# Using FuncX

This notebook will fetch data from ServiceX and process it via coffea on `funcx` processors.

In [1]:
from make_it_sync import make_sync
import matplotlib.pyplot as plt
from coffea import hist, processor

from sx_multi import FuncAdlQastle, sx_event_stream, process_coffea_funcx

# Fetching the data

We want to pull back only electrons with $p_T > 30$ GeV, and $abs(\eta)<2.5$. Aid since this is a super-simple algorithm - we will limit it to those events that have just two electrons.

In [2]:
ds = FuncAdlQastle()
leptons_per_event_query = ds \
        .Select(lambda e: e.Electrons("Electrons")) \
        .Select(lambda eles: eles.Where(lambda e: e.pt()/1000.0 > 30.0)) \
        .Select(lambda eles: eles.Where(lambda e: abs(e.eta()) < 2.5)) \
        .Where(lambda eles: len(eles) == 2) \
        .Select(lambda ls: (ls.Select(lambda e: e.pt()/1000.0), ls.Select(lambda e: e.eta()), ls.Select(lambda e: e.phi()), ls.Select(lambda e: e.m()/1000.0))) \
        .AsROOTTTree('data.root', 'mytree', ('ElePt', 'EleEta', 'ElePhi', 'EleM'))

And the dataset identifier we want to be scanning:

In [3]:
did = 'mc15_13TeV:mc15_13TeV.361106.PowhegPythia8EvtGen_AZNLOCTEQ6L1_Zee.merge.DAOD_STDM3.e3601_s2576_s2132_r6630_r6264_p2363_tid05630052_00'

# Define Coffea Process Function

This will get the data from above (in servicex). It gets access to a single file and must open it, and then build the invar mass.

In [4]:
class ZMassProcessor(processor.ProcessorABC):
    def __init__(self):
        self._accumulator = processor.dict_accumulator({
            "sumw": processor.defaultdict_accumulator(float),
            "mass": hist.Hist(
                "Events",
                hist.Bin("mass", "$Z_{ee}$ [GeV]", 60, 60, 120),
            ),
        })

    @property
    def accumulator(self):
        return self._accumulator

    def process(self, events):
        output = self.accumulator.identity()
        import awkward1 as ak

        # Because we aren't using a scheme, build one by hand.
        electrons = ak.zip({
            "pt": events.ElePt,
            "eta": events.EleEta,
            "phi": events.ElePhi,
            "mass": events.EleM,
            "charge": events.EleM,
        }, with_name="PtEtaPhiMCandidate")

        # form the invar mass, plot.
        cut = (ak.num(electrons) == 2)
        diele = electrons[cut][:, 0] + electrons[cut][:, 1]

        output["sumw"]['bogus'] += len(events)
        output["mass"].fill(
            mass=diele.mass,
        )

        return output

    def postprocess(self, final_results):
        return final_results

# Run through funcx

First, the data stream from servicex.

In [5]:
servicex_data = sx_event_stream(did, leptons_per_event_query)

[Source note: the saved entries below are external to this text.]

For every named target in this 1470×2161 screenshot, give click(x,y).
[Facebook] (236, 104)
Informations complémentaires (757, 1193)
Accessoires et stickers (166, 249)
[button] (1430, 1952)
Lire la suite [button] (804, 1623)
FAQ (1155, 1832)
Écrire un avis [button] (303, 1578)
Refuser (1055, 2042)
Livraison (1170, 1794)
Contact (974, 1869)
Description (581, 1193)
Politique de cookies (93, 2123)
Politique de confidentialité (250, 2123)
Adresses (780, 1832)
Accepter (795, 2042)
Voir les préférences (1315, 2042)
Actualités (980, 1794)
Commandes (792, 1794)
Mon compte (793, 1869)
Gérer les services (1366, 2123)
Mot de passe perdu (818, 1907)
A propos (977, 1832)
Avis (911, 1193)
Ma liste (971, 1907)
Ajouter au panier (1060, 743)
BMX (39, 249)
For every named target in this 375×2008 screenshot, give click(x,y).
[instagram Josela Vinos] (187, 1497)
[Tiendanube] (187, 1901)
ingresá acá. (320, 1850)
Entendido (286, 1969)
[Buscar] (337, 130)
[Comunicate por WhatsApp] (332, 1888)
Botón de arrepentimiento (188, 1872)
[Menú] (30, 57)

Now we get the output stream from funcx of data that is done!

*Note* The first time this is called in a session you'll get asked for a `funcx` auth token. Follow the web url and get the token, and past it back into the box.

In [6]:
accumulated_results = process_coffea_funcx(servicex_data, ZMassProcessor())

Plot - attempt to update the plot as it comes in (but don't know how to do that!)

In [7]:
async def plot_stream(accumulator_stream):
  async for coffea_info in accumulator_stream:
    # Need to ask coffea folks how to anomate this!
    hist.plot1d(coffea_info['mass'])
    plt.show()
  return coffea_info

await plot_stream(accumulated_results)

TypeError: module, class, method, function, traceback, frame, or code object was expected, got ZMassProcessor

One of the cool things about the above is that the *data* never comes down to your machine over the wire except for the histograms! The data streamed off servicex is sent directly from servicex to the funcx processor machines. In this demo, both happened to be located in the `river` cluster at Chicago. While everything is controled from wherever this notebook is running - data only moves around in the analysis facility!